I am trying to use LogisticRegression for text classification. I am using FeatureUnion for the features of the DataFrame and then cross_val_score to test the accuracy of the classifier. However, I don't know how to include the feature with the free text, called tweets, within the pipeline. I am using the TfidfVectorizer for the bag of words model.

nominal_features = ["tweeter", "job", "country"]
numeric_features = ["age"]

numeric_pipeline = Pipeline([
    ("selector", DataFrameSelector(numeric_features))
])

nominal_pipeline = Pipeline([
    ("selector", DataFrameSelector(nominal_features)), 
     "onehot", OneHotEncoder()])

text_pipeline = Pipeline([
    ("selector", DataFrameSelector("tweets")),    
    ("vectorizer", TfidfVectorizer(stop_words='english'))])

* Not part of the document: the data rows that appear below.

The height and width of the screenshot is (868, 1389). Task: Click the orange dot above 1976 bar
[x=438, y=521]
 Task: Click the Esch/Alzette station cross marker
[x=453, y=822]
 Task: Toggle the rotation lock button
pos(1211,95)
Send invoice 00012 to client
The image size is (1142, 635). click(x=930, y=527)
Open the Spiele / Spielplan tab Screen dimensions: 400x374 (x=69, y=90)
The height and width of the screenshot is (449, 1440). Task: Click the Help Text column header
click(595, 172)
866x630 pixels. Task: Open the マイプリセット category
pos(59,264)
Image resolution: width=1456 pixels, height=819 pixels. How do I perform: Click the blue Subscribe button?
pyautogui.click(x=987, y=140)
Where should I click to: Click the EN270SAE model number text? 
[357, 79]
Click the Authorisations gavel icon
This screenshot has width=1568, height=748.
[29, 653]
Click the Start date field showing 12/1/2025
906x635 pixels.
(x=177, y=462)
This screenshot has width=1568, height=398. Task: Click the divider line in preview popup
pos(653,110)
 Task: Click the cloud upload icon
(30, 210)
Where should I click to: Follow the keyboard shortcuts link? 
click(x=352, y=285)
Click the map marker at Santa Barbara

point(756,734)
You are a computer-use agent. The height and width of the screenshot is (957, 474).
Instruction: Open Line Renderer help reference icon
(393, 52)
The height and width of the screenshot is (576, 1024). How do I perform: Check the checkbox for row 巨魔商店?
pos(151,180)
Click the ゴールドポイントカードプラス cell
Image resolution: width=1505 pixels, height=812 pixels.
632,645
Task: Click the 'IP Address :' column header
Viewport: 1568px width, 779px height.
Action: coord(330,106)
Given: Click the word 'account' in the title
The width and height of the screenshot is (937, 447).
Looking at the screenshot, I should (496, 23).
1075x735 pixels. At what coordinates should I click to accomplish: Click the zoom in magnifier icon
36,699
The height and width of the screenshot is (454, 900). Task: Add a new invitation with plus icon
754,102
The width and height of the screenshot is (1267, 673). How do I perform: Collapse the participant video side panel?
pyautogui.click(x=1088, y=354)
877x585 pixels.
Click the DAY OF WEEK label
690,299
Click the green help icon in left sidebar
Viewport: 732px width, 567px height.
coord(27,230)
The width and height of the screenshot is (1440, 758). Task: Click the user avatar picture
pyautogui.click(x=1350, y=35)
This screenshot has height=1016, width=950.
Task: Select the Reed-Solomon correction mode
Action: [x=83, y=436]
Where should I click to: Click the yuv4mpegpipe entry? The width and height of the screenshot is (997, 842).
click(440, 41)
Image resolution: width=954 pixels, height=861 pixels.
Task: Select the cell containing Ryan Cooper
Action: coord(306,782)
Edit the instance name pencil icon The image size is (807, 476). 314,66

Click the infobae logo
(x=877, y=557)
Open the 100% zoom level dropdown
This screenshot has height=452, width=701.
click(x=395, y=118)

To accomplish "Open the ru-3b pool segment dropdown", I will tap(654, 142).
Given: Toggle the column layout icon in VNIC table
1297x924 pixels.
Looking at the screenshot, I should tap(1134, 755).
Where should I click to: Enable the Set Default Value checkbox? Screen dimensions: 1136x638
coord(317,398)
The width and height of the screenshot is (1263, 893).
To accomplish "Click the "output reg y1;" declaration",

pipeline = Pipeline([("union", FeatureUnion([("numeric_pipeline", numeric_pipeline),
                                             ("nominal_pipeline", nominal_pipeline)])), 
                                             ("estimator", LogisticRegression())])

np.mean(cross_val_score(pipeline, df, y, scoring="accuracy", cv=5))

Is this the right way to include the tweets free text data in the pipeline?

Paul K
  • 123
  • 7
  • You have not included your `text_pipeline` into the main `pipeline`. So how will it work? – Vivek Kumar Nov 28 '18 at 10:38
  • see https://medium.com/@baemaek/text-mining-preprocess-and-naive-bayes-classifier-da0000f633b2 (Text Mining using preprocessing and Naïve Bayes Classifier) – Golden Lion Jan 19 '21 at 23:36

1 Answers1

0
pipeline = Pipeline([
('vect', CountVectorizer(stop_words='english',lowercase=True)),
("tfidf1", TfidfTransformer(use_idf=True,smooth_idf=True)),
('clf', MultinomialNB(alpha=1)) #Laplace smoothing
 ])

 train,test=train_test_split(df,test_size=.3,random_state=42, shuffle=True)
 pipeline.fit(train['Text'],train['Target'])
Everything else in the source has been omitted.